All the logic lies in maybe-emit-unrolled-merge-sort. The policy form checks that the optimisation policy at the call node has speed greater than space, and gives up on the transformation otherwise. The next step is to make sure the sequence argument is an array, and that its dimensions are known and define a vector (its dimension list is a list of one number). The final guard makes sure we only specialise on small sorts (at most *unrolled-vector-sort-max-length*).

Finally, we get to code generation itself. A vector of length 1 or 0 is trivially pre-sorted. I could also directly emit the inner inline-sort form, but SBCL has some stuff to hoist out computations related to hairy arrays. with-array-data takes a potentially complex array (e.g. displaced, or not a vector), and binds the relevant variables to the underlying simple array of rank 1, and the start and end indices corresponding to the range we defined (defaulting to the whole range of the input array). Bound checks are eliminated because static information ensures the accesses are safe (or the user lied and asked not to insert type checks earlier), and the start index is declared to be small enough that we can add to it without overflow – Python doesn’t implement the sort of sophisticated shape analyses that could figure that out. Finally, a straight inline-sort form can be emitted.

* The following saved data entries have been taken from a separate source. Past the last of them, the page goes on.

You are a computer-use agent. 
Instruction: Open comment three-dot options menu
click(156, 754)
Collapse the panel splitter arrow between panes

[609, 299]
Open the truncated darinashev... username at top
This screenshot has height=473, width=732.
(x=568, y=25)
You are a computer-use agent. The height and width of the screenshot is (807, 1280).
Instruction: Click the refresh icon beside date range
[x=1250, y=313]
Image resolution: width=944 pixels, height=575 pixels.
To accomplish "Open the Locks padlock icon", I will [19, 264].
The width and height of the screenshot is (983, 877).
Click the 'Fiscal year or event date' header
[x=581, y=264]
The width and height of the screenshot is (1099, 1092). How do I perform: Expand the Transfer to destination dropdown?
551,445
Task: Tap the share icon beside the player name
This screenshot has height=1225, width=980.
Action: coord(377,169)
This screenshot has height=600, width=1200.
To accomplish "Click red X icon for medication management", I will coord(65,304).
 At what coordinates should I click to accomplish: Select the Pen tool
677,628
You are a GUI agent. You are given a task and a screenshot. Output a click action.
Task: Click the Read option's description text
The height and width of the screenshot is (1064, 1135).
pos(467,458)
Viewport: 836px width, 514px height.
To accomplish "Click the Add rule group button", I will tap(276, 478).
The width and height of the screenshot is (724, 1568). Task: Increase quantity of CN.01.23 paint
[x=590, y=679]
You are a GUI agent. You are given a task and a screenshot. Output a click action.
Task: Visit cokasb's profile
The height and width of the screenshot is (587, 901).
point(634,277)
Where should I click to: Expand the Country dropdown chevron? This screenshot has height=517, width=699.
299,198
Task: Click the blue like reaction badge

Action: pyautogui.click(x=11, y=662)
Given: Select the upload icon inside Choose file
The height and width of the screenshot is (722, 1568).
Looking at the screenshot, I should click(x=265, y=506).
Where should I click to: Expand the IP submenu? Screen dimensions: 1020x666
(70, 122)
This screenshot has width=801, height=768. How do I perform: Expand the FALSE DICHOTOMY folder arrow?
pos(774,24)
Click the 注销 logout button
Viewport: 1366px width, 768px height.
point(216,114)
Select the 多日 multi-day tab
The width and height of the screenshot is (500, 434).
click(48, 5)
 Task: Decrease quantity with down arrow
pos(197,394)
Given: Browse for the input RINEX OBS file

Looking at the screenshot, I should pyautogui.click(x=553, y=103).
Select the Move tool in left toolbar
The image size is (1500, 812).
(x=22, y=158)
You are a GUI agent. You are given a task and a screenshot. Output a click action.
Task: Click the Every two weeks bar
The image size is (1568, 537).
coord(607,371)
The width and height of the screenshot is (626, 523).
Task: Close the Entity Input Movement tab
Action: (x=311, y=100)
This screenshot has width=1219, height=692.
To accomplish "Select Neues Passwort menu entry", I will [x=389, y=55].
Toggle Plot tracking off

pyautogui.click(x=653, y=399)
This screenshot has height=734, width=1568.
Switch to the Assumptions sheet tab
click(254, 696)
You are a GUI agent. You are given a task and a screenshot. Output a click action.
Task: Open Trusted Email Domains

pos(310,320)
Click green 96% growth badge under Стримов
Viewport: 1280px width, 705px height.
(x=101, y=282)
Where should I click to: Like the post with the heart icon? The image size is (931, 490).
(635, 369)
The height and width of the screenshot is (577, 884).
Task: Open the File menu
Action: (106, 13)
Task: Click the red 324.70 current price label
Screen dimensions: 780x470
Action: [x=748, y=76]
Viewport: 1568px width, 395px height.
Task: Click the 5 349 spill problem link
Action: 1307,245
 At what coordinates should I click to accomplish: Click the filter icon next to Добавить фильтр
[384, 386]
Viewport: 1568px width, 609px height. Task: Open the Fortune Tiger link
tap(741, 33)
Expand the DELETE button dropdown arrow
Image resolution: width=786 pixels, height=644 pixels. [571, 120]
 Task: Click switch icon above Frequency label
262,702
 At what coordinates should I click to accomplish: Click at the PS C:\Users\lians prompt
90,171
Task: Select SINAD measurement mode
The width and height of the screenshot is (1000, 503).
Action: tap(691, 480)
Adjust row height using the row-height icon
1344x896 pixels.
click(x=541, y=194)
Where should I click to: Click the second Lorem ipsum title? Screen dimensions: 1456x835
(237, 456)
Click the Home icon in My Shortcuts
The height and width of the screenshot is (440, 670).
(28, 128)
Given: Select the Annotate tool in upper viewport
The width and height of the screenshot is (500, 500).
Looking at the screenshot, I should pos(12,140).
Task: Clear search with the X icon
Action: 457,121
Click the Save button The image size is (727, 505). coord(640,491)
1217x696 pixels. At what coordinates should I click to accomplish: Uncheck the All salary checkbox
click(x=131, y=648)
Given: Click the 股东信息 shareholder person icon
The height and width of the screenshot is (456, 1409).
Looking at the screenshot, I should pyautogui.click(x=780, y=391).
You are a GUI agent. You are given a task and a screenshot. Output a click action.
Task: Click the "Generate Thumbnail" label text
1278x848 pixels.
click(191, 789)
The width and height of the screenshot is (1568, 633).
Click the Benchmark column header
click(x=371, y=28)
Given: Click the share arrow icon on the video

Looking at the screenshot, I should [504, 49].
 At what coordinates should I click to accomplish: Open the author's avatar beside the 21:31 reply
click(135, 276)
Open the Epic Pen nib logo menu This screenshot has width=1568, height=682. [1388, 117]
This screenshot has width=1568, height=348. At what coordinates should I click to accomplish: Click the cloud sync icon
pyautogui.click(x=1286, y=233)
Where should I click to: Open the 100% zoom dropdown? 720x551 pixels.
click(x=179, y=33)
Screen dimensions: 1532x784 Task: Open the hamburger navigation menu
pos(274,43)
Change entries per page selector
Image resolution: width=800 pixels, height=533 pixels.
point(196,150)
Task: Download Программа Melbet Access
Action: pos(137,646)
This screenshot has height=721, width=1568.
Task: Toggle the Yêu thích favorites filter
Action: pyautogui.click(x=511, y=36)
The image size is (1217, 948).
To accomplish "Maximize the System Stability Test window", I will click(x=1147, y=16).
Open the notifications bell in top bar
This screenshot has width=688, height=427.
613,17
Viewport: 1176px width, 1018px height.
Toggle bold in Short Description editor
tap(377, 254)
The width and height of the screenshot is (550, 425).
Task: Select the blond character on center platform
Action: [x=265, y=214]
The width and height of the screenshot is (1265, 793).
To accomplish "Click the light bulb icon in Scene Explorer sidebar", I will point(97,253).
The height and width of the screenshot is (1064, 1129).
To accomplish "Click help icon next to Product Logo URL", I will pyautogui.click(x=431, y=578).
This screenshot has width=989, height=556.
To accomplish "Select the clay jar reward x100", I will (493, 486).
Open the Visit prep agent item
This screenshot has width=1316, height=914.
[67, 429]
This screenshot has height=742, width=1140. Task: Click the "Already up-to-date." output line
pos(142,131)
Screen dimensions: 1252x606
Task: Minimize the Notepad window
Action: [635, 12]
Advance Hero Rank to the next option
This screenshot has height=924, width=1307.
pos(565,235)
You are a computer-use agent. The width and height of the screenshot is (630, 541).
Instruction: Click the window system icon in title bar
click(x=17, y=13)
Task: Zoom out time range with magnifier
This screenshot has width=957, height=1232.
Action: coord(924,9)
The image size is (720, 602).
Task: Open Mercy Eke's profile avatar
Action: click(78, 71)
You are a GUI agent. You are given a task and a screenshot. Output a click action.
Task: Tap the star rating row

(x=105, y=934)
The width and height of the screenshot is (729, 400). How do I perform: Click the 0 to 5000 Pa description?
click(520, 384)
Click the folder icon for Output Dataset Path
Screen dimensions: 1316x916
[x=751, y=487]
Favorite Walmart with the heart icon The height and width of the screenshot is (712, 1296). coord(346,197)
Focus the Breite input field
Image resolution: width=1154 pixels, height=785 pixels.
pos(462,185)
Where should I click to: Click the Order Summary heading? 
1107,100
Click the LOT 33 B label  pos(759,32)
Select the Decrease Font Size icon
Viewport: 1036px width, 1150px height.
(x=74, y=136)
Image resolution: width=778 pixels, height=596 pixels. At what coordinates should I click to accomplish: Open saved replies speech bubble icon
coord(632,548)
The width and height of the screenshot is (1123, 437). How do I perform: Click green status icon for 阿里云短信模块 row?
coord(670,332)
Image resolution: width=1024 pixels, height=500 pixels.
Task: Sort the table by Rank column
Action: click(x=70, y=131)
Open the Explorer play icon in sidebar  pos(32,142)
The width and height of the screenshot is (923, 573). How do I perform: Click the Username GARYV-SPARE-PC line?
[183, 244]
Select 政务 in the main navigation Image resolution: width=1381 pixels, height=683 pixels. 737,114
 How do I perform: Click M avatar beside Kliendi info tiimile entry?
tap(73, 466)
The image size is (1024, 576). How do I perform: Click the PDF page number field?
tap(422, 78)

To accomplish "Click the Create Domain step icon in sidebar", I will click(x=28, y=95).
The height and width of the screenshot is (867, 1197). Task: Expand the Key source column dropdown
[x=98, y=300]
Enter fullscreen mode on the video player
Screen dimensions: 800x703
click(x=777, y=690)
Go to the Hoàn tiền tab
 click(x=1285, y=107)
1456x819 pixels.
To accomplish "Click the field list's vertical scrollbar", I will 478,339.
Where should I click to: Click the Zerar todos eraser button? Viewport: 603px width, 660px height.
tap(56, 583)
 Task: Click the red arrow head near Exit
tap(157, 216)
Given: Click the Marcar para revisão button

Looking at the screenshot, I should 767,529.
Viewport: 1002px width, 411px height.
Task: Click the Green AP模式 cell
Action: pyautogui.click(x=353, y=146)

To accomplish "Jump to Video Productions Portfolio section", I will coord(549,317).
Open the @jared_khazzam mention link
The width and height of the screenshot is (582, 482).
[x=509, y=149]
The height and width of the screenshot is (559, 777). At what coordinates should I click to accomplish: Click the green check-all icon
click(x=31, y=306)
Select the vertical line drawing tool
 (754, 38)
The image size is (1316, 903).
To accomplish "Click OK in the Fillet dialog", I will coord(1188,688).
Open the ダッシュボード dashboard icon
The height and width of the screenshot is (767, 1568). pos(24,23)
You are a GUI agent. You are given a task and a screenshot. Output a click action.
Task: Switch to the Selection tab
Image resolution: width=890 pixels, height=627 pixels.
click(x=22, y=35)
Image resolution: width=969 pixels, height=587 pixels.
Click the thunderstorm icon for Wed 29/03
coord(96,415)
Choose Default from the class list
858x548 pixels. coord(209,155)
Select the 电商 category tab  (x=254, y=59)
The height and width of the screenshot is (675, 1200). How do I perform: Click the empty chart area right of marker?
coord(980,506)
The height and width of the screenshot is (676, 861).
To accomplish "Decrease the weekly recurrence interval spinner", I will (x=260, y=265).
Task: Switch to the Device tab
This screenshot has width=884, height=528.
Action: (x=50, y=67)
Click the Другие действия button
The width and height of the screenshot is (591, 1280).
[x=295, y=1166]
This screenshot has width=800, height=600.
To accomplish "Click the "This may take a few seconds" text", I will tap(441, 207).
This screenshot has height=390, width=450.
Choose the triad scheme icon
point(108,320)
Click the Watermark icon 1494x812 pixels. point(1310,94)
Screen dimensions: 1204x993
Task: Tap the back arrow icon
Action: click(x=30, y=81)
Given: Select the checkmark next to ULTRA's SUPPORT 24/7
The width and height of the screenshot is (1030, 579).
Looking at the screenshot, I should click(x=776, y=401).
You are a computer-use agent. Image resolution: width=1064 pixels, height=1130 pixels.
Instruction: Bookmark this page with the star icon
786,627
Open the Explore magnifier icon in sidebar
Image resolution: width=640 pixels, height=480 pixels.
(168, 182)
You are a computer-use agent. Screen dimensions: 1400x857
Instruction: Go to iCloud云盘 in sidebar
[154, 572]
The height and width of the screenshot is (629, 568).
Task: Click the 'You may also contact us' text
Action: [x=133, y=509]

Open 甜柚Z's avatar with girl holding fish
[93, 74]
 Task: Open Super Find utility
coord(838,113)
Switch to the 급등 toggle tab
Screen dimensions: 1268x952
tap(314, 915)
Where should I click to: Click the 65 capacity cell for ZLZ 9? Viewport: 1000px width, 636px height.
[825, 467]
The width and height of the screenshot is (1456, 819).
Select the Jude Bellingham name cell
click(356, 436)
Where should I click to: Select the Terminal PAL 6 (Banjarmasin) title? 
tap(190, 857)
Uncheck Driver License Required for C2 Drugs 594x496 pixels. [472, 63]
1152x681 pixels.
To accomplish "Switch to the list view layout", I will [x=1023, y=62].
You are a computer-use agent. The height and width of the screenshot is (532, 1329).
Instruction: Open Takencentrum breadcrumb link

That machinery means we’ll get quicker and shorter inline sort code when the size is known ahead of time. For example, a quick disassembly shows the following is about one fourth the size of the size-generic inline code (with (simple-array double-float (*)), and (optimize speed (space 0)).

CL-USER> (lambda (x)
(declare (type (simple-array double-float (4)) x)
(optimize speed))
(sort x #'<))
#<FUNCTION (lambda (x)) {100BFF457B}>
CL-USER> (disassemble *)
; disassembly for (lambda (x))
; 0BFF45CF:       F20F105A01       movsd XMM3, [rdx+1]        ; no-arg-parsing entry point
;      5D4:       F20F104209       movsd XMM0, [rdx+9]
;      5D9:       F20F104A11       movsd XMM1, [rdx+17]
;      5DE:       F20F105219       movsd XMM2, [rdx+25]
;      5E3:       660F2FC3         comisd XMM0, XMM3
;      5E7:       7A0E             jp L0
;      5E9:       730C             jnb L0
;      5EB:       660F28E3         movapd XMM4, XMM3
;      5EF:       660F28D8         movapd XMM3, XMM0
;      5F3:       660F28C4         movapd XMM0, XMM4
[...]
`

Even for vectors of length 8 (the default limit), the specialised merge sort is shorter than SBCL’s inlined heapsort, and about three times as fast on shuffled vectors.

That’s it

It took me much longer to write this up than to code the generator, but I hope this can be useful to other people. One thing I’d like to note is that sorting networks are much harder to get right than this generator, and pessimise performance: without branches, there must be partially redundant computations on non-power-of-two sizes. In the absence of solid compiler support for conditional swaps, I doubt the additional overhead of optimal sorting networks can be compensated by the simpler control flow, never mind the usual odd-even or bitonic networks.